Trump uses racial code words like "thugs" and "professional protestors" to deflect blame. Look back at your history books, or better yet, ask an elder; this type of talk has always been around. Even though I was approximately 14, I clearly remember Geraldo Rivera using the word "thug" to describe Trayvon Martin and Baltimore protestors.
So Trump isn't the first ... but he's the first presidential candidate to do so openly.
The U.S. Code of Federal Regulations defines terrorism as "the unlawful use of force and violence against persons or property to intimidate or coerce a government, the civilian population, or any segment thereof, in furtherance of political or social objectives."

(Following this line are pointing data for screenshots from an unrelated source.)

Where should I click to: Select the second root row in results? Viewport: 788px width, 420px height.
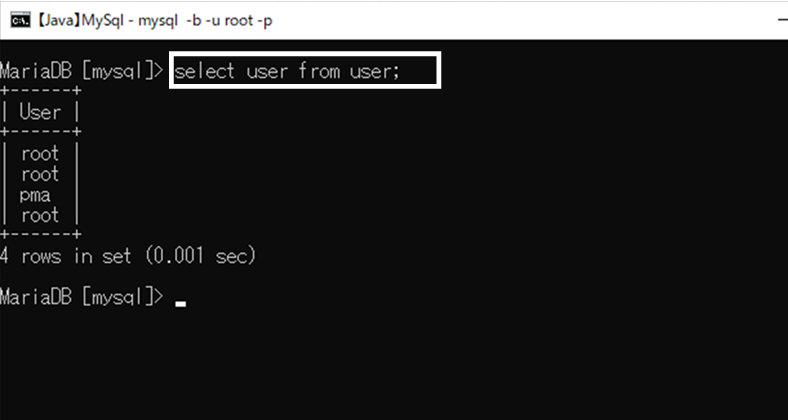(40, 174)
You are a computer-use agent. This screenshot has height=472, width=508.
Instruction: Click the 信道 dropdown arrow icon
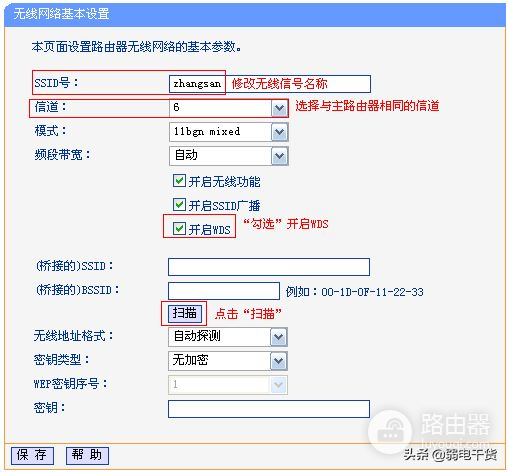[x=279, y=108]
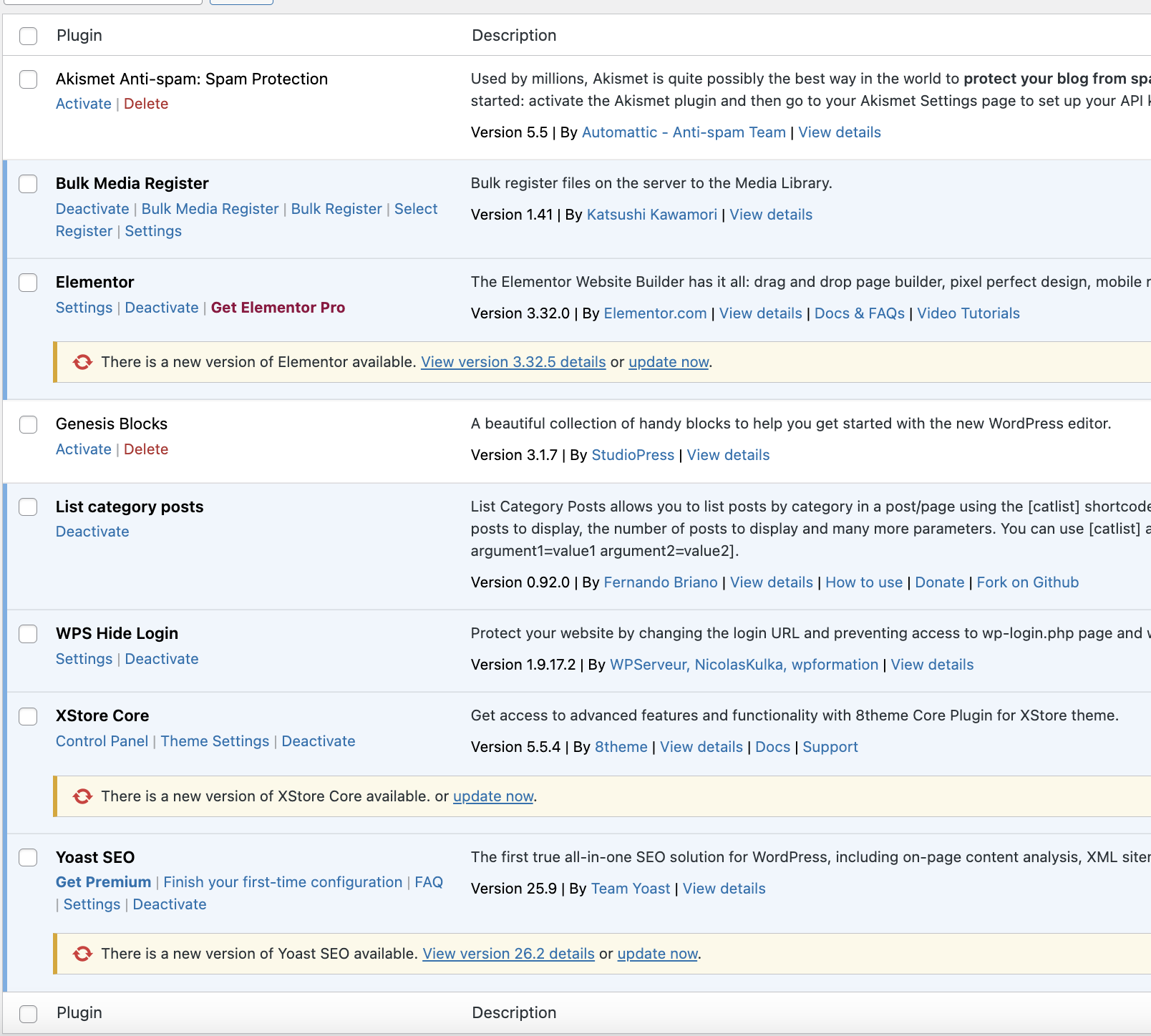Sort by the Plugin column header
The height and width of the screenshot is (1036, 1151).
pyautogui.click(x=79, y=36)
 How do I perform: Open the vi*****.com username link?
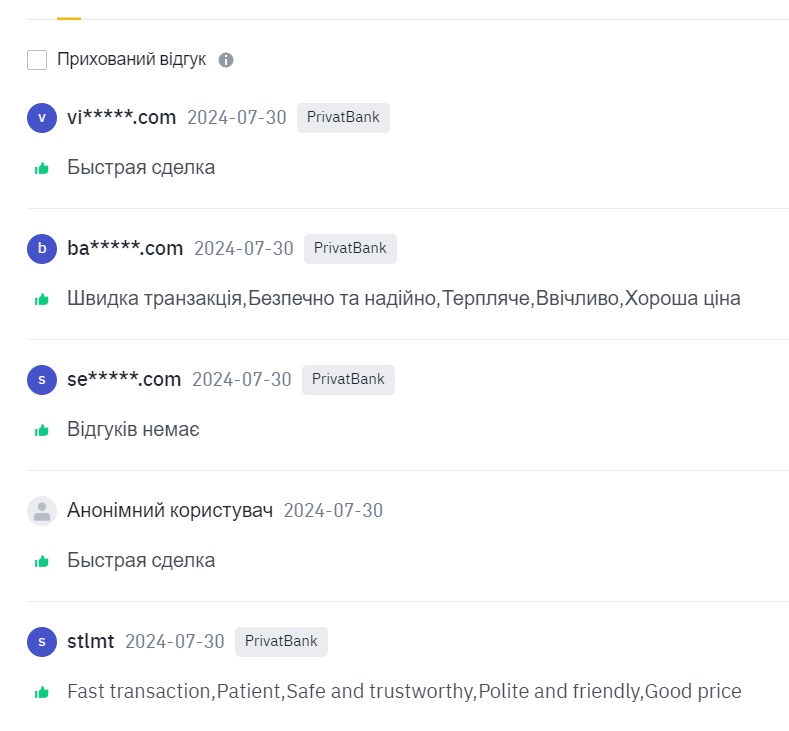click(x=122, y=117)
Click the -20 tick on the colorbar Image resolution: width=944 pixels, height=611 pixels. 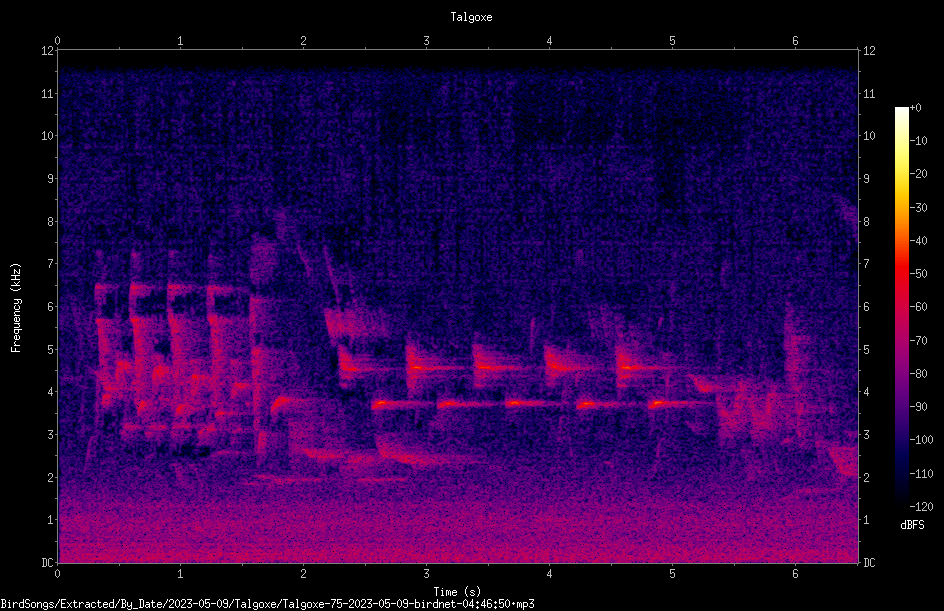[x=919, y=174]
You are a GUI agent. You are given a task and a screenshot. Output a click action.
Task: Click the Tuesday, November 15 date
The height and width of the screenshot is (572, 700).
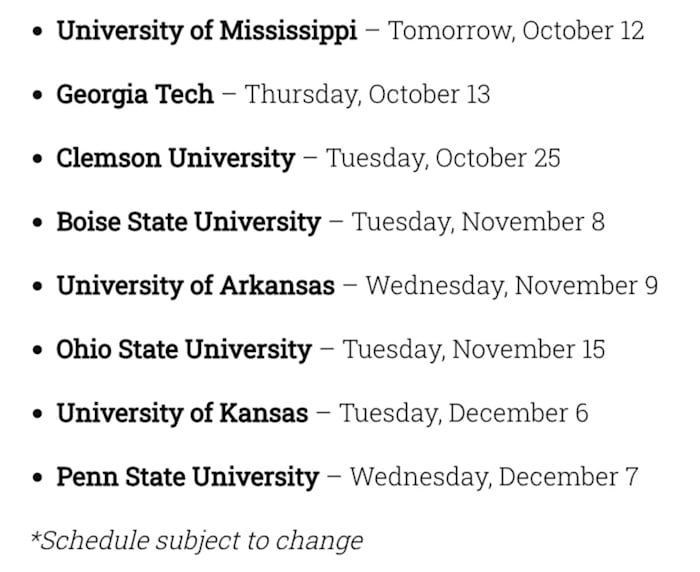(x=474, y=350)
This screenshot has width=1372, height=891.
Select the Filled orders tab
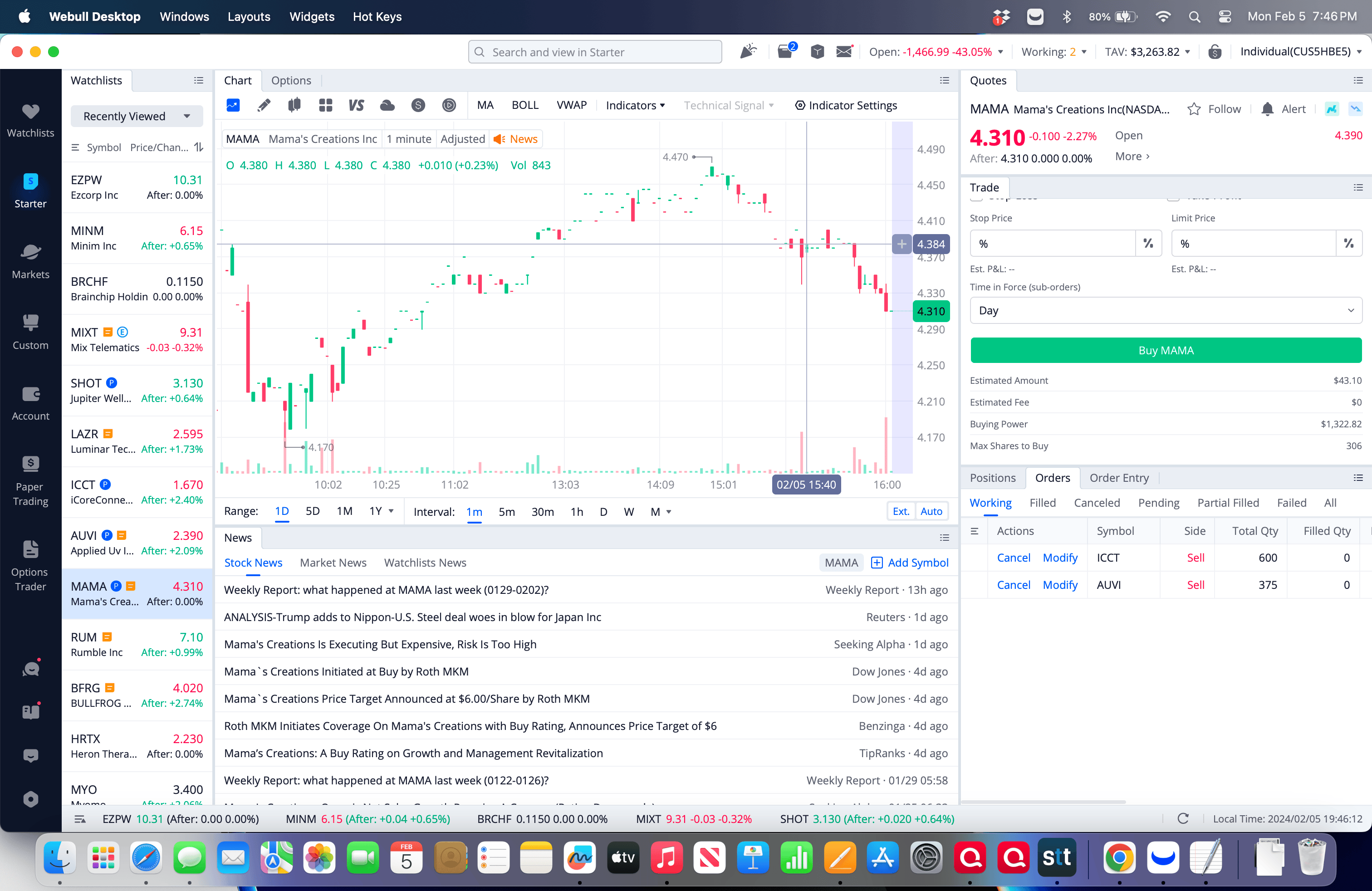1042,503
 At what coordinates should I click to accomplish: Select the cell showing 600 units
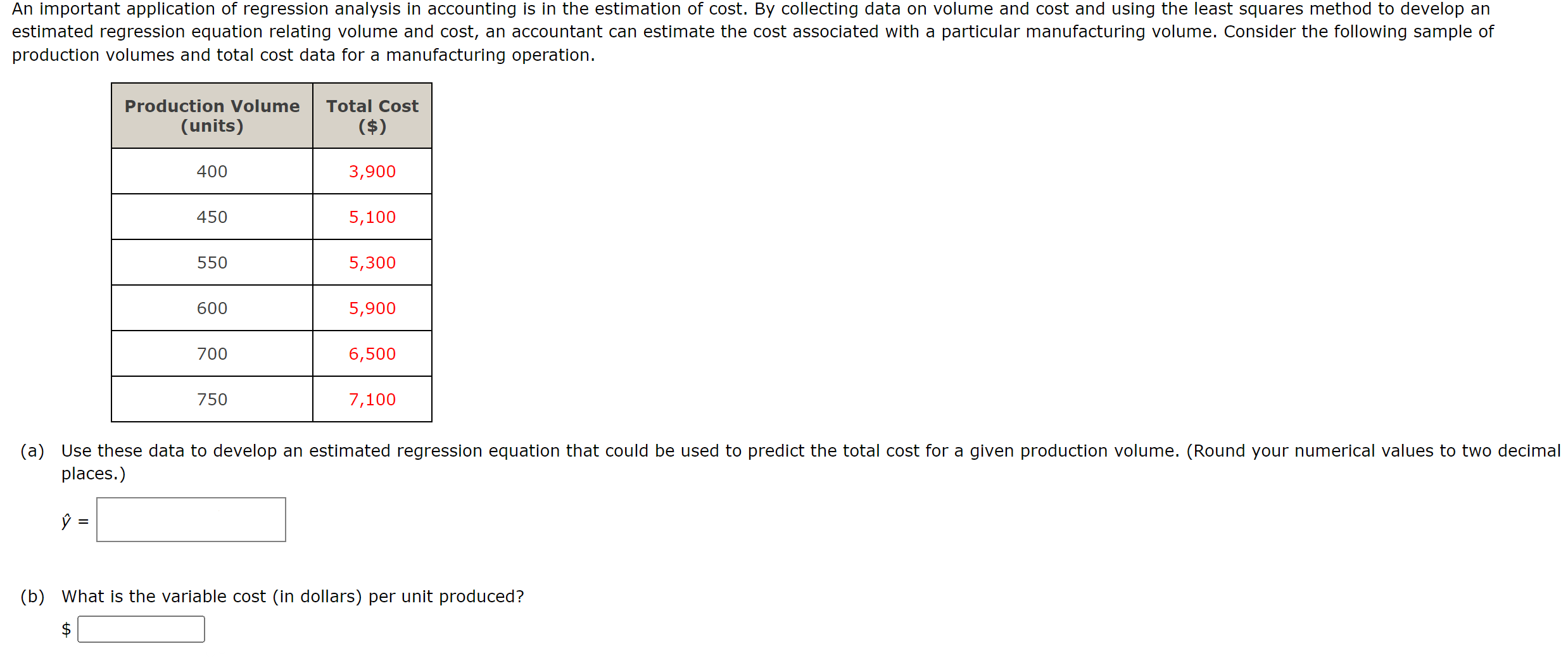pos(212,308)
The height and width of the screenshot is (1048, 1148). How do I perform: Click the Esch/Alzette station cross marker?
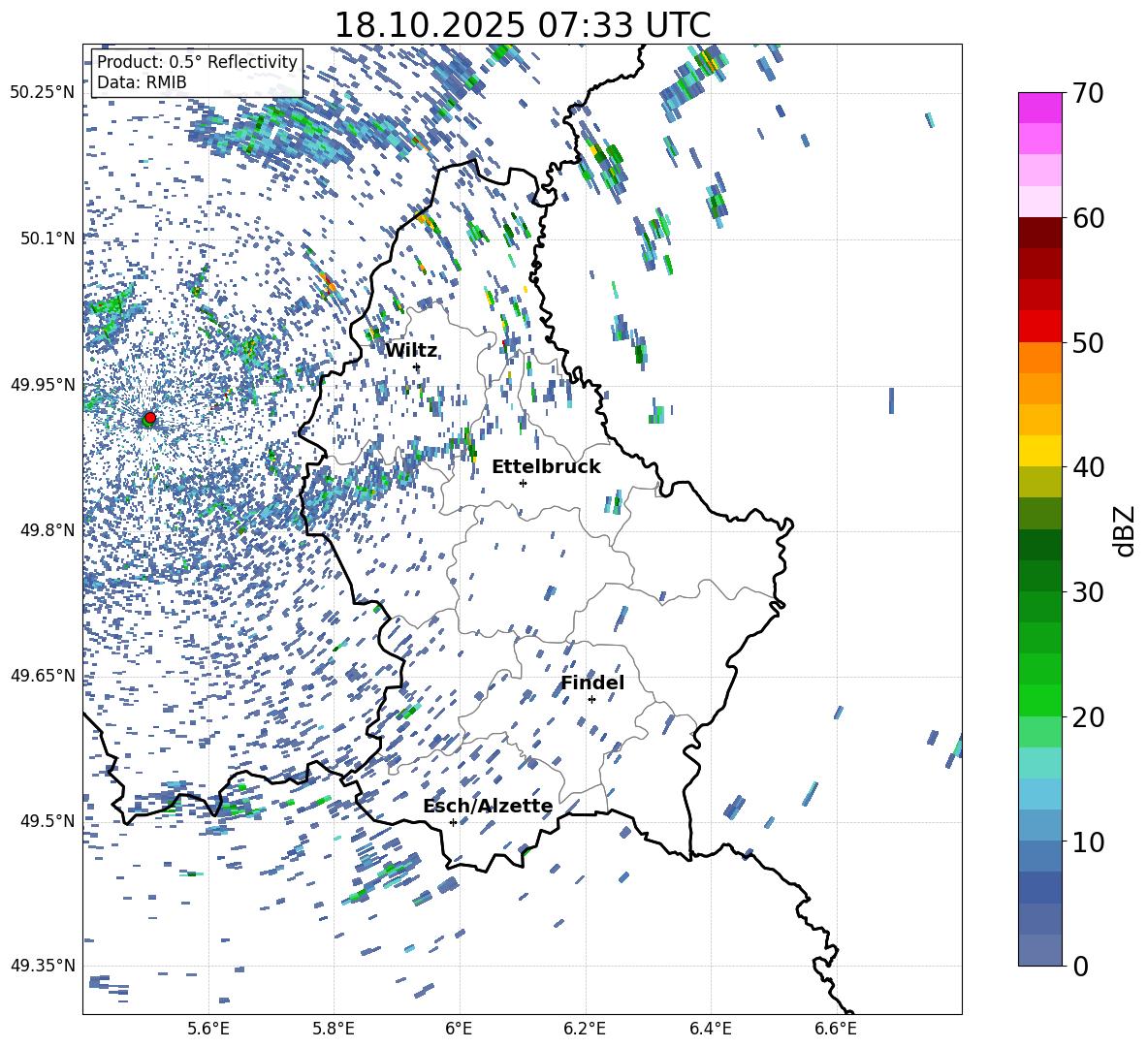(x=453, y=822)
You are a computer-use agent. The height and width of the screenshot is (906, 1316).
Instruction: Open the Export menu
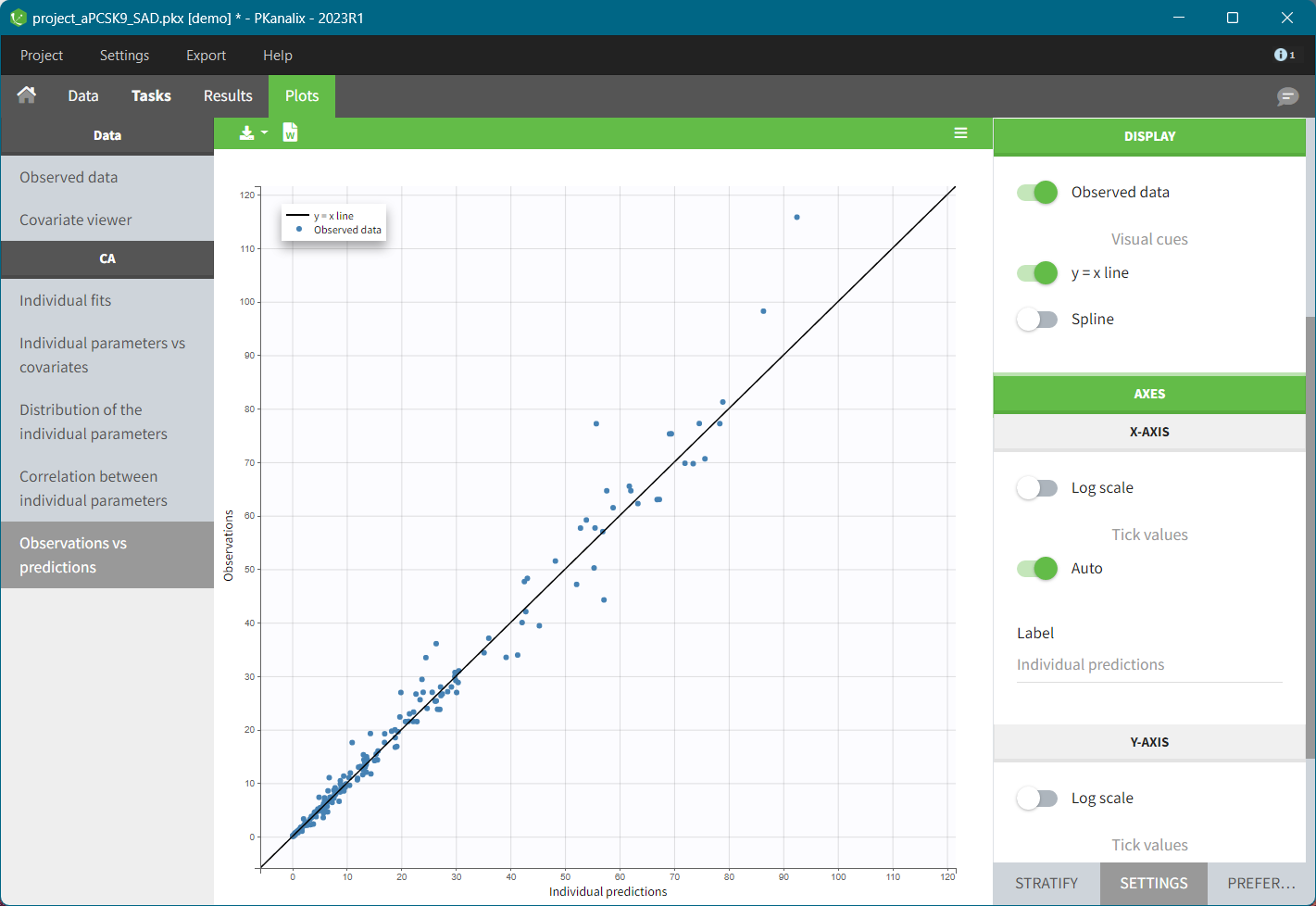206,56
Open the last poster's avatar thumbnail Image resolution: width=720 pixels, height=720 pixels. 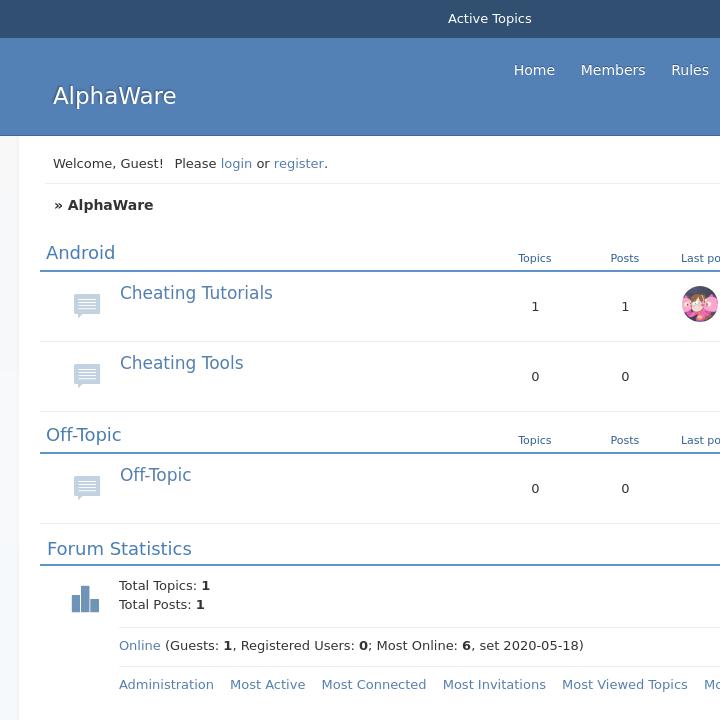point(699,304)
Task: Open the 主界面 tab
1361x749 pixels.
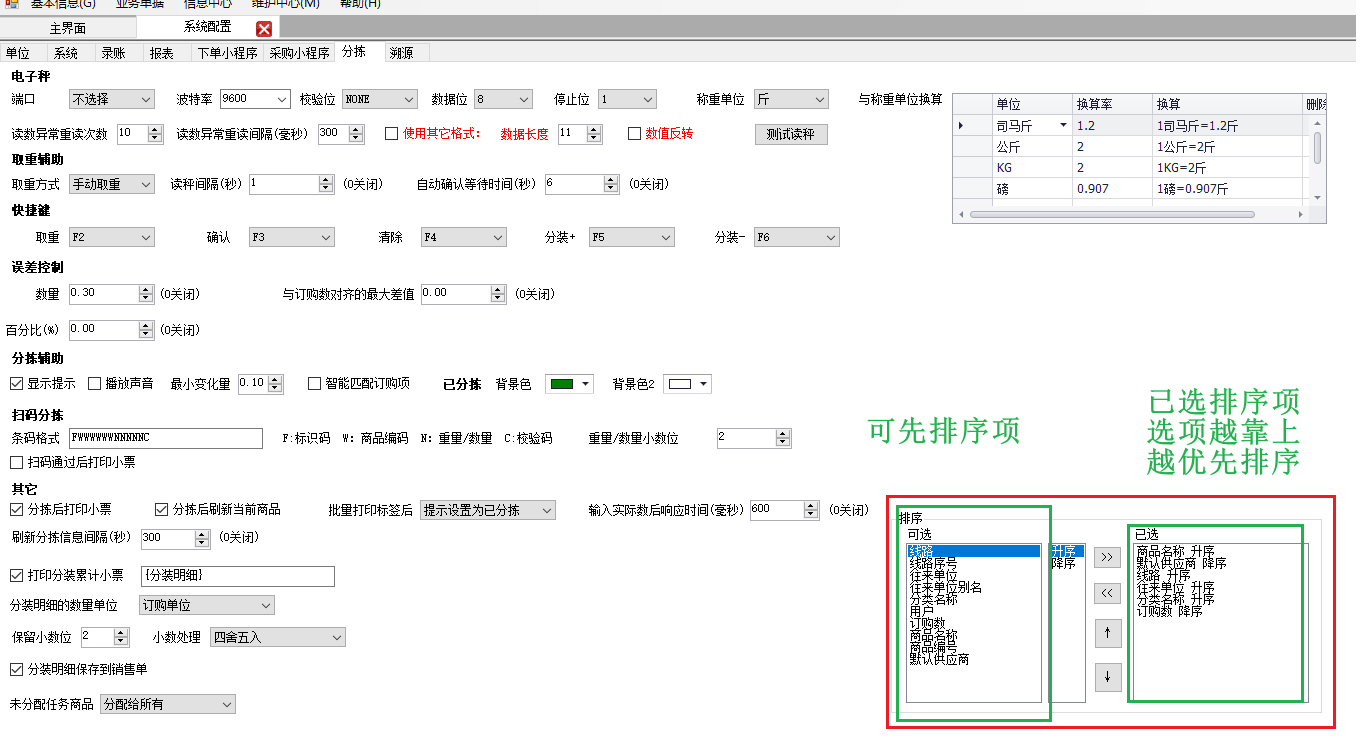Action: [x=68, y=28]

While one may not be able to define Trump as perpetuating terrorism because he has not broken any laws of which we are aware, and by definition has not coerced, the argument could be made that through his manipulation of media and individuals, and of the very party he claims to represent, he is intimidating and bullying the civilian population in furtherance of his own political and social objectives.
His weapons are his words. His army the people to whom he has given permission to hate. His enablers, many of his fellow Republicans and the media that has allowed him to speak and act absent accountability.
Some say that Trump has tapped into a festering political divide. He didn't tap, he purposely pried it open. And by doing so, let loose and nurtured a racism and misogyny in this country that has always existed.
As the fictional character President Frank Underwood from Netflix's House of Cards noted in one episode this season with his smooth southern drawl, "I'm not sure if you've noticed or not, but politics is no longer just theater, it's show business; so let's put in the best show in town."
Boys and Girls!
Ladies and Gentlemen!
Step right up!
Don't be shy!
You won't believe your eyes!
See how Trump gets thousands to his rallies!
Listen to how he doesn't give any detail to how he would improve our country!
You will be transfixed!
But pay no attention to the details ...
Just watch the show.
Life, liberty and the pursuit of happiness. Aren't those the unalienable rights we want our next president to fight for, no matter from which party she or he comes?
It's crucial we educate ourselves about the issues at hand and not be blindsided by a political carnival act. Failing to vote could mean we find ourselves one step closer to a pursuit of divisiveness.